• **Given passage**
----------------

A Welcome Return To A Previous Project

Australia

Architect Imogen Pullar touches the life of an Edwardian house in North Fitzroy, Melbourne, and its creatively inclined owner for a second time.


Often an alts and ads project marks the beginning of a new life for a residence, but in the case of this project, it is but another milestone in the life of an Edwardian house in North Fitzroy, Melbourne.

Prior to venturing into private practice, Imogen Pullar was a project architect at Nest Architects. It was during this time that she first met and worked with the clients of North Fitzroy Cave, a space which, prior to becoming a wine cellar and artist’s studio, was a pool. Presumably, before that, the pool had been the rear garden of the Edwardian residence whose property it shared.

 

“Family and friends are often visiting from overseas and interstate, and the space needed to provide autonomy from the main house.”

 

Situated opposite Edinburgh Gardens in one of Melbourne’s most candidly cultural suburbs, North Fitzroy, the house belongs to a creative entrepreneur with a young family. When the client – a lover of art, wine and entertaining – first purchased the home, he engaged Nest Architects to renovate the main dwelling, and plug the hole that was once the pool with a new stand-alone building comprising a basement wine cellar with an artist’s studio on top. As project architect at Nest at the time, Imogen helped to make it happen.

Seven years on, and things had changed; Imogen had set up a private architectural practice of her own and the clients’ lifestyle and needs had evolved.

“The client enjoys hosting soirees in the impressive underground cellar but often needed more space for people to gather and spread out of the cavernous cellar space,” says Imogen of what initiated the project’s second phase. “Family and friends are often visiting from overseas and interstate, and the space needed to provide a private place for people to stay with autonomy from the main house.”

----------------

• **Recorded information**
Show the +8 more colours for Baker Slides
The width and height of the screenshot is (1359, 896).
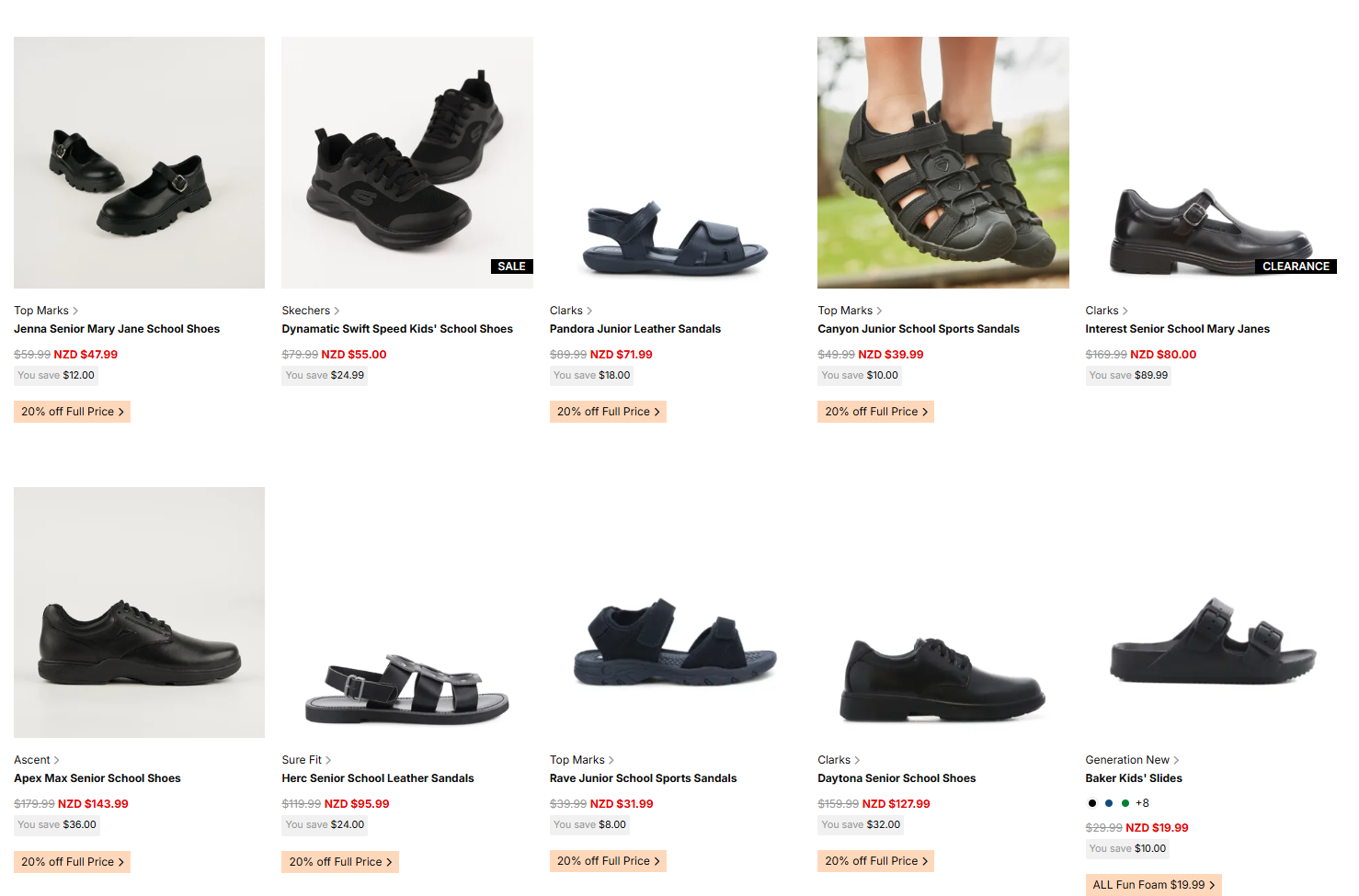(x=1142, y=803)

----------------

• **Tasks and exercises**
**A)** Please transcribe the part of the North Fitzroy house passage that opens with the words containing "Situated opposite Edinburgh" and closes with "needs had evolved.".
**B)** In the North Fitzroy house passage, what was the space that became the wine cellar and artist's studio before it was converted?
**C)** Using the North Fitzroy house passage, state whether each statement agrees with it:
(i) Imogen Pullar worked as a project architect at Nest Architects before starting her own practice.
(ii) The house is situated opposite Edinburgh Gardens.
(iii) The wine cellar sits above the artist's studio.

• **Problem solutions**
**A)**
Situated opposite Edinburgh Gardens in one of Melbourne’s most candidly cultural suburbs, North Fitzroy, the house belongs to a creative entrepreneur with a young family. When the client – a lover of art, wine and entertaining – first purchased the home, he engaged Nest Architects to renovate the main dwelling, and plug the hole that was once the pool with a new stand-alone building comprising a basement wine cellar with an artist’s studio on top. As project architect at Nest at the time, Imogen helped to make it happen.

Seven years on, and things had changed; Imogen had set up a private architectural practice of her own and the clients’ lifestyle and needs had evolved.

**B)** A pool.

**C)**
(i) Yes: "Prior to venturing into private practice, Imogen Pullar was a project architect at Nest Architects."
(ii) Yes: "Situated opposite Edinburgh Gardens"
(iii) No: "a basement wine cellar with an artist’s studio on top"